Cooking times vary by cut: lamb shanks take about 2.5 hours, pork shoulder 3–4 hours, beef cheeks 3–4 hours, beef short ribs 4–5 hours. The meat is done when it offers no resistance to a fork or skewer inserted into the thickest part.

Building the braising liquid

The braising liquid becomes the sauce, so it must be flavourful from the start. Use stock as your base — always stock, never plain water, which produces a thin, insipid result. Add wine (red for red meat, white for pork and poultry) and aromatics: bay leaves, thyme, rosemary, and a strip of orange or lemon peel.

The liquid should come about halfway up the meat, not fully submerge it.

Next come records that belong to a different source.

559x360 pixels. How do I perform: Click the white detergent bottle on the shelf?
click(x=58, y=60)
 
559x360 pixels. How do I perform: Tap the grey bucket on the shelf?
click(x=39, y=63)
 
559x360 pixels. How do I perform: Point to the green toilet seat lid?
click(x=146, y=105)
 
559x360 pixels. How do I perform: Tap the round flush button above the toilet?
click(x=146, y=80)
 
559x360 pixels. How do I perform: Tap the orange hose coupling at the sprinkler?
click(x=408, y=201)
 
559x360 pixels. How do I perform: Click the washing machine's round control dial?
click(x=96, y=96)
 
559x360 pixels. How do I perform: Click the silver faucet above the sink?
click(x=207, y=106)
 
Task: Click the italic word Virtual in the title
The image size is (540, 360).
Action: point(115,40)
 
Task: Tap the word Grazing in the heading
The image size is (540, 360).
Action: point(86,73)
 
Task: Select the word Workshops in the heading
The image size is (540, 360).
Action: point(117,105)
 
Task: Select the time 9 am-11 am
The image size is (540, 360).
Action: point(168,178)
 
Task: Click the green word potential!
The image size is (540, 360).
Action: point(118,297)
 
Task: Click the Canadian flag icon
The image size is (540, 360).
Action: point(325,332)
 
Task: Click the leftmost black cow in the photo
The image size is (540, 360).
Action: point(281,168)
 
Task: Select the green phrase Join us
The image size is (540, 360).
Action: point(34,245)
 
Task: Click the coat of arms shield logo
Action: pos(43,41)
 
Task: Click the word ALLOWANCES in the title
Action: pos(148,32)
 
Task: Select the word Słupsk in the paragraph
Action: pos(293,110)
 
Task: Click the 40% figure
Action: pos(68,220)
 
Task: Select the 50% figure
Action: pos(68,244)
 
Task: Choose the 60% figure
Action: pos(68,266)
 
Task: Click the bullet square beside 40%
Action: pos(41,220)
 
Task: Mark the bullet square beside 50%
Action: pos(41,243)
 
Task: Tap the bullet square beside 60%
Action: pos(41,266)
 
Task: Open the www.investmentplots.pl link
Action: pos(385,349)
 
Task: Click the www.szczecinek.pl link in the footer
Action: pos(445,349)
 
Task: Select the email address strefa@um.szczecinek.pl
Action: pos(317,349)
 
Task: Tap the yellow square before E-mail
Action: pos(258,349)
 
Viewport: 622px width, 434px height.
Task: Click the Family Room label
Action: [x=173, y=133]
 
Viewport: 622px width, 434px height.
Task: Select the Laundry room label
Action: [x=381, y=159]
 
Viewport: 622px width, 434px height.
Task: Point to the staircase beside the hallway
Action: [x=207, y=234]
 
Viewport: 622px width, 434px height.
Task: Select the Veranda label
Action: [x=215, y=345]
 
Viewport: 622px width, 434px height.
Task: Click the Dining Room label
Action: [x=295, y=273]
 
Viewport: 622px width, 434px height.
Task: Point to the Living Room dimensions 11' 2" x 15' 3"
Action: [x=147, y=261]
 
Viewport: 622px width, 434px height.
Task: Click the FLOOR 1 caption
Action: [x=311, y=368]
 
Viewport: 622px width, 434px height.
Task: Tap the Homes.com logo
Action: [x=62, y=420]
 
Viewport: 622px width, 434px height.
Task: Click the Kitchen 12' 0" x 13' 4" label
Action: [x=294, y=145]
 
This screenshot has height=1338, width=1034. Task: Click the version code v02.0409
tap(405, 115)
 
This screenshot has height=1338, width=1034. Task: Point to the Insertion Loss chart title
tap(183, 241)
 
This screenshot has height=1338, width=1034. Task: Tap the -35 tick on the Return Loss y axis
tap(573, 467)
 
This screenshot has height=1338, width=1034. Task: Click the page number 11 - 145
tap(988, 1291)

The upper half cooks in steam, the lower half in liquid — together they cook the meat evenly from all directions.

The finishing touch

Once the meat is tender, remove it and strain the braising liquid into a wide saucepan. Skim off the fat from the surface, then reduce the liquid over high heat until it reaches a sauce-like consistency. Taste, adjust seasoning, and you have a sauce that carries every ounce of flavour from the entire cook.

For the best results, cool the braised meat in its liquid overnight in the refrigerator. The flavour deepens significantly, and the fat rises to the surface where it can be easily lifted off.

Braising rewards patience above all else. There is no shortcut, no hack, no workaround. You put time in and time gives you tenderness. Embrace the wait — it is always worth it.